**INPUT DATA:**
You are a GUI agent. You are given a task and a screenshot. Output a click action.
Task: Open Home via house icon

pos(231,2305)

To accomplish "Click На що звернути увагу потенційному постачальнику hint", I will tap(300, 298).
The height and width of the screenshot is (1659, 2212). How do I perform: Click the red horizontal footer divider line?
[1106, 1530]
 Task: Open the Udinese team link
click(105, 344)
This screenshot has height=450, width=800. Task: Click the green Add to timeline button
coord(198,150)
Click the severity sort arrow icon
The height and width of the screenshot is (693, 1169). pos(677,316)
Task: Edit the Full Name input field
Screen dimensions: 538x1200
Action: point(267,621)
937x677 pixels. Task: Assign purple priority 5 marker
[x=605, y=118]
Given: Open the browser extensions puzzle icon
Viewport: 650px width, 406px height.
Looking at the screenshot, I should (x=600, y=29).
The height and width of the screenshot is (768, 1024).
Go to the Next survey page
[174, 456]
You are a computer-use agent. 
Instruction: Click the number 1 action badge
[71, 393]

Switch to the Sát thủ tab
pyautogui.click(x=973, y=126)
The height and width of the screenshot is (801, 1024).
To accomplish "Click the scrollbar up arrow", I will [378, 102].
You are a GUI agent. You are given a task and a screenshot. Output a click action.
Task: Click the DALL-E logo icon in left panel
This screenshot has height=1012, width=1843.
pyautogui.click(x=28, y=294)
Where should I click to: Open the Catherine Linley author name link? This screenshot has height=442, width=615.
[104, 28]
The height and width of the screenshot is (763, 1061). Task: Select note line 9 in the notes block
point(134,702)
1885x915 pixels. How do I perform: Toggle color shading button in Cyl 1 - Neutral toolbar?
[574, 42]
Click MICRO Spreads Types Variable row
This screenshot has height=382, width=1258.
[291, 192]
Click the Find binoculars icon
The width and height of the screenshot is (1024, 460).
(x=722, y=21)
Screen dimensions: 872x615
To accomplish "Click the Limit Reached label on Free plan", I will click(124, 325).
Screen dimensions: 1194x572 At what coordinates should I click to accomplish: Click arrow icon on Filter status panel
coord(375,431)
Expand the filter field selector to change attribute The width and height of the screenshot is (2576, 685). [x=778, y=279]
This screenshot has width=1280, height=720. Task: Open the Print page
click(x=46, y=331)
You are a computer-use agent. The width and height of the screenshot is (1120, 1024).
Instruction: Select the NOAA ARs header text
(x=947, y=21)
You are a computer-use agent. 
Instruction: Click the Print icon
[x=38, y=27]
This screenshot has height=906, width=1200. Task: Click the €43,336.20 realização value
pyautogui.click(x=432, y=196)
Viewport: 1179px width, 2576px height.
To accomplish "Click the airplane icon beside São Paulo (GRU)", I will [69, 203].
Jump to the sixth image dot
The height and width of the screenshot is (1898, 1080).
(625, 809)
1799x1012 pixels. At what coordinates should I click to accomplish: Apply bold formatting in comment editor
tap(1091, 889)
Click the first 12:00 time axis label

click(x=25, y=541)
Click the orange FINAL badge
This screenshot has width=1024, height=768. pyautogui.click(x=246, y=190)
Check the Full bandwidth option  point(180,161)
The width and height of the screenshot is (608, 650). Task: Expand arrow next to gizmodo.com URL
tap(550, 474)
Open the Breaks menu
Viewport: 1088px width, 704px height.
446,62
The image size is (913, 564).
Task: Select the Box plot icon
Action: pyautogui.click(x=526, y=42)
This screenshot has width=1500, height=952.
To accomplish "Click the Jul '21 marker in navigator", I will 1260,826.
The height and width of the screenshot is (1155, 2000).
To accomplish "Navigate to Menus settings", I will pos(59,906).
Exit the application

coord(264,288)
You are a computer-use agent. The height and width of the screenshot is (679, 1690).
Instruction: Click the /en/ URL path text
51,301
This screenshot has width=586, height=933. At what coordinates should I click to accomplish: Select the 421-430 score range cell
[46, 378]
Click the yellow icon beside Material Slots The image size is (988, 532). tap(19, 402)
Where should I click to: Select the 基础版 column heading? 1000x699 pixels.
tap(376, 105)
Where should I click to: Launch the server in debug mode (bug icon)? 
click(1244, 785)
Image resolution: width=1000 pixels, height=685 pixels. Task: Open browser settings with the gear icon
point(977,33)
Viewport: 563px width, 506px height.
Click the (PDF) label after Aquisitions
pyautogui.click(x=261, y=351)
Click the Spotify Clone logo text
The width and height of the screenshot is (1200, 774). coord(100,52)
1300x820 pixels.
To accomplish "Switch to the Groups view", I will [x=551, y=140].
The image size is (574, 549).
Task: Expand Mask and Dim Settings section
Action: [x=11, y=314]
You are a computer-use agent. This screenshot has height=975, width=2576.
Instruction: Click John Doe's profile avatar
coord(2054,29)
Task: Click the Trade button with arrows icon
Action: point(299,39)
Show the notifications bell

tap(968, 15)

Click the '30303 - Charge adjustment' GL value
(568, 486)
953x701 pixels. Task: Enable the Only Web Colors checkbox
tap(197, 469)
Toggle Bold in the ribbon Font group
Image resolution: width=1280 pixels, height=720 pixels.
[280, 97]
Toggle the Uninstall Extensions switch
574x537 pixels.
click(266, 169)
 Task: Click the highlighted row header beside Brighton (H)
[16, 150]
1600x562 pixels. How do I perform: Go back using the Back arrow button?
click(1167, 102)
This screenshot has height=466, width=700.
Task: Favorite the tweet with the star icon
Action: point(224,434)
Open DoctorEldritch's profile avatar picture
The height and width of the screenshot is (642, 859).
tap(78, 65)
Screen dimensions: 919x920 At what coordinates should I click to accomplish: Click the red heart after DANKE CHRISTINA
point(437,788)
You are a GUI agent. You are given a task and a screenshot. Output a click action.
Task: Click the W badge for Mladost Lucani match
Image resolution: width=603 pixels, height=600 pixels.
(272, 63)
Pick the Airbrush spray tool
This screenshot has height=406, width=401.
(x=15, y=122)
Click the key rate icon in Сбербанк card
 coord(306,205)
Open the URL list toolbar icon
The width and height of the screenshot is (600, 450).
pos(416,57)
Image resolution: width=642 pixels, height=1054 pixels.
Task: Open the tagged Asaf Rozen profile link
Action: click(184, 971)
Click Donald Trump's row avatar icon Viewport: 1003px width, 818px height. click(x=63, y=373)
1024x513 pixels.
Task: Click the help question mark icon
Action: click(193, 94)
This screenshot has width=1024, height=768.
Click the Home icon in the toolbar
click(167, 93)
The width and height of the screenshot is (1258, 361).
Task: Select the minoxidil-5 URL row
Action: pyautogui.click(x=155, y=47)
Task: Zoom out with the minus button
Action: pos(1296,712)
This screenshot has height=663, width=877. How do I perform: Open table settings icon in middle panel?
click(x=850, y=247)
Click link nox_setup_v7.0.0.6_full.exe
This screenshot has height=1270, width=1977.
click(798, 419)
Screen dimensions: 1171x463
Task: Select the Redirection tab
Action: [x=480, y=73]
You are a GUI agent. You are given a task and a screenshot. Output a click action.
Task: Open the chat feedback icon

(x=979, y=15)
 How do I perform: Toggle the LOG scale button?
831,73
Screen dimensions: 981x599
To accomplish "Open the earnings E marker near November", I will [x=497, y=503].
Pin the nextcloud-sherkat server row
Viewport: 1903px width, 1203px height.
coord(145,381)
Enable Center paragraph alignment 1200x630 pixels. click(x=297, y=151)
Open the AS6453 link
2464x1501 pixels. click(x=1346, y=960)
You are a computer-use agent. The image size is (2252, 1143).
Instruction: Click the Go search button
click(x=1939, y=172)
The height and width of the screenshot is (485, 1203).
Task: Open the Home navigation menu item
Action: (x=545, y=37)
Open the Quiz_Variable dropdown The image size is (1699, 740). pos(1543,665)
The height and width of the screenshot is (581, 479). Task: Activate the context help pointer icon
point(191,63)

**REQUIRED ACTION:** Go through the data above and copy each line in which "field" appears.

**EXERCISE ANSWER:**
Task: Edit the Full Name input field
Expand the filter field selector to change attribute The width and height of the screenshot is (2576, 685). [x=778, y=279]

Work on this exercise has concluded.